(Stored records)
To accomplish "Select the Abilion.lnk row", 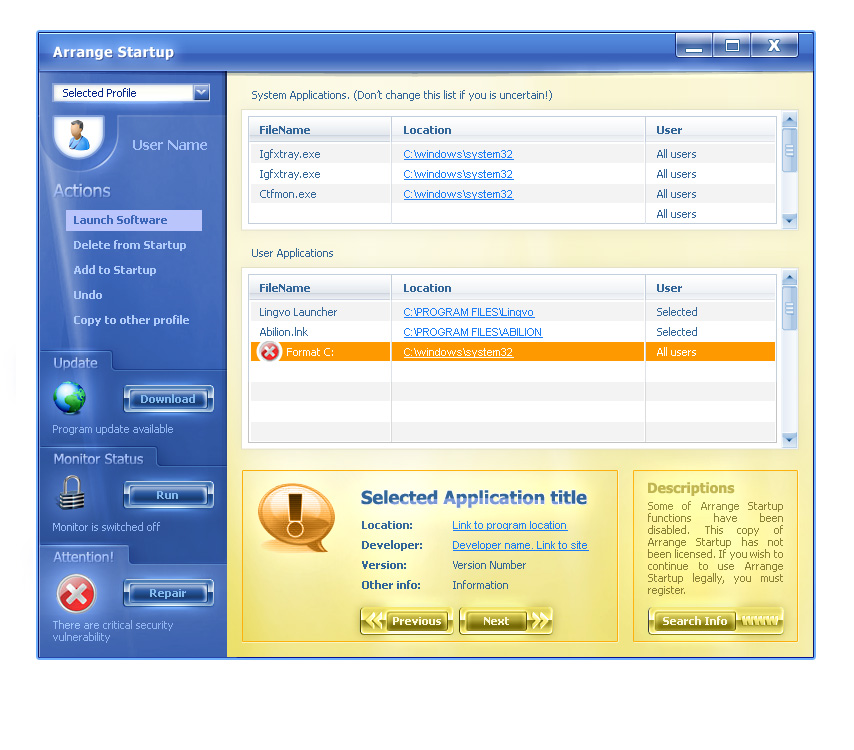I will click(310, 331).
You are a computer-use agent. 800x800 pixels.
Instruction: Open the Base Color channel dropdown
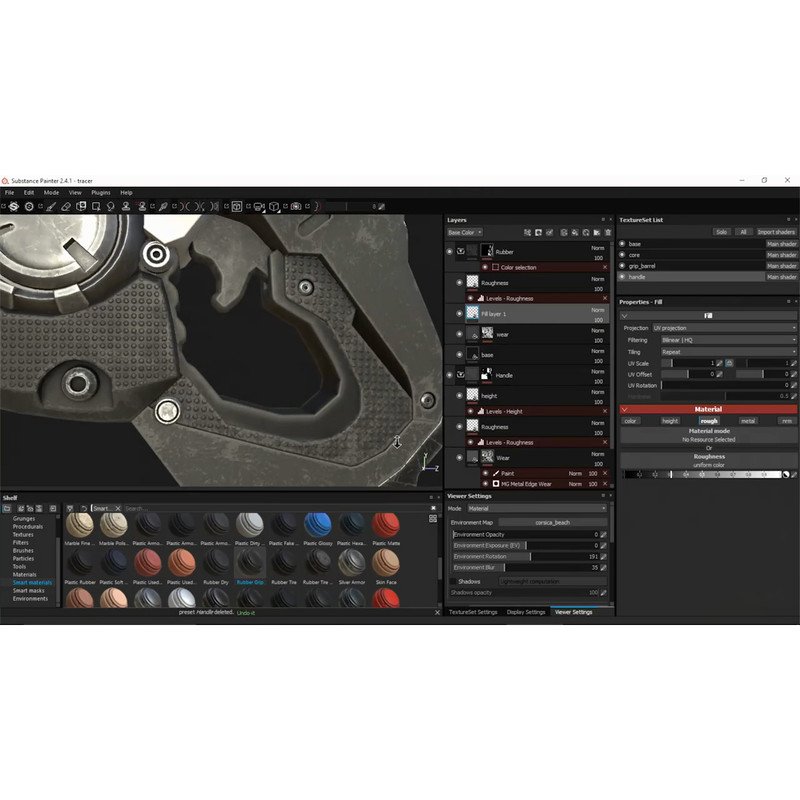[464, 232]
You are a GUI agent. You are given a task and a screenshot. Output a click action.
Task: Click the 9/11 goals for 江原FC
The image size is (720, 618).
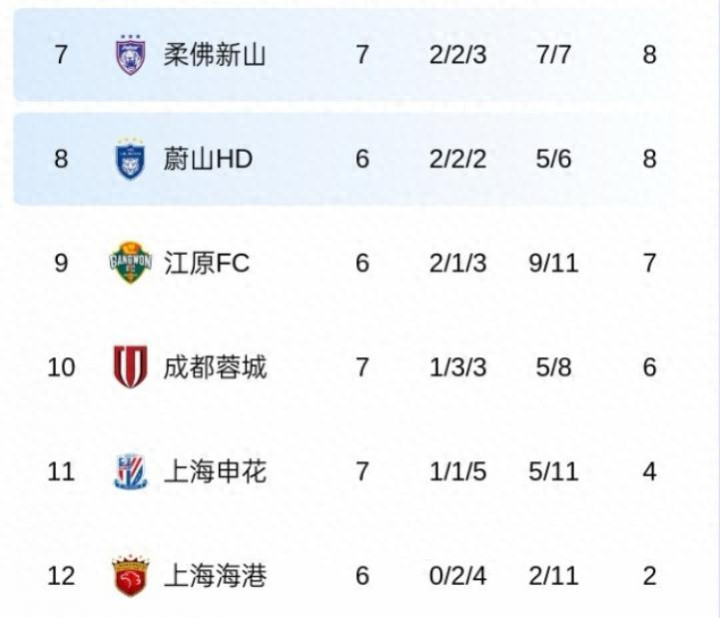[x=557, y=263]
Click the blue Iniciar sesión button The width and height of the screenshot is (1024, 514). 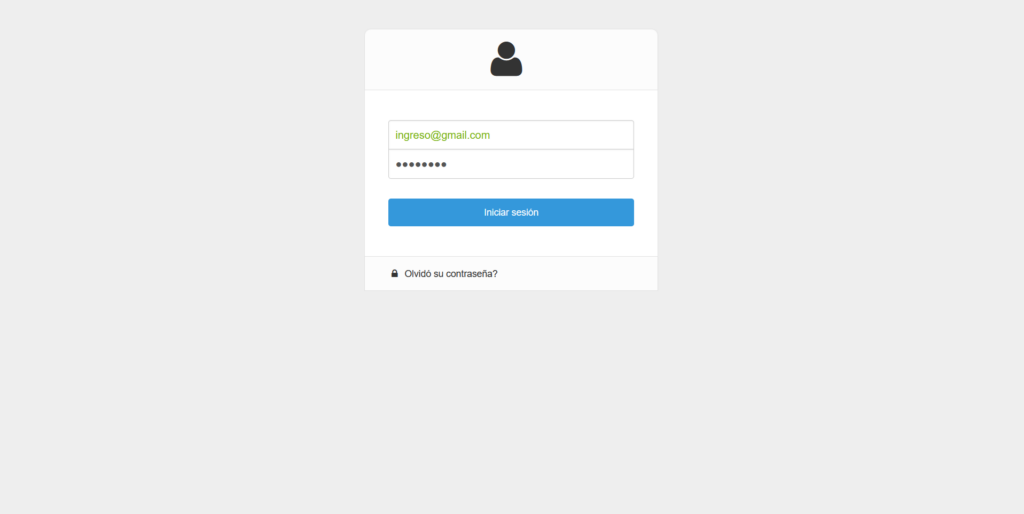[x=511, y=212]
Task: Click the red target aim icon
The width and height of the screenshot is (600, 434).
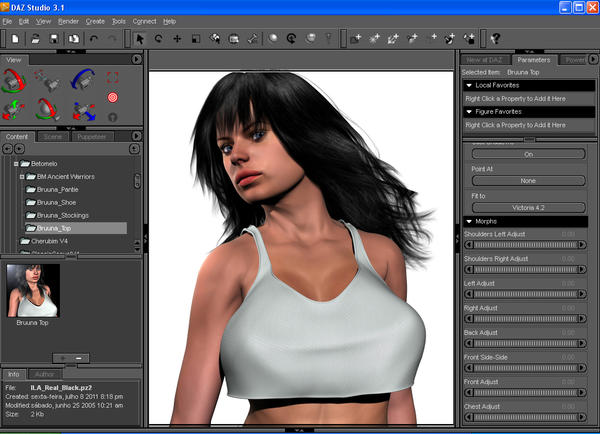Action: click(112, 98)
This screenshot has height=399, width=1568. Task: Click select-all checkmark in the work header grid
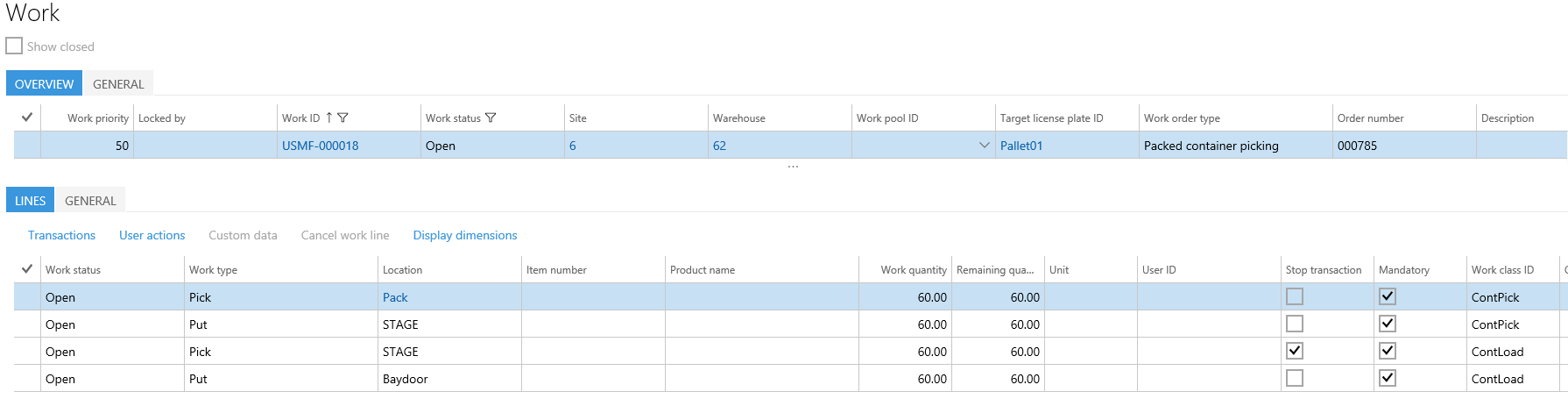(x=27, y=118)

Task brief — Copy out each line carrying the string "agent" from the data.

Result of the task —
You are a computer-use agent. 800x800 pixels.
You are a GUI agent. You are given a task and a screenshot. Output a click action.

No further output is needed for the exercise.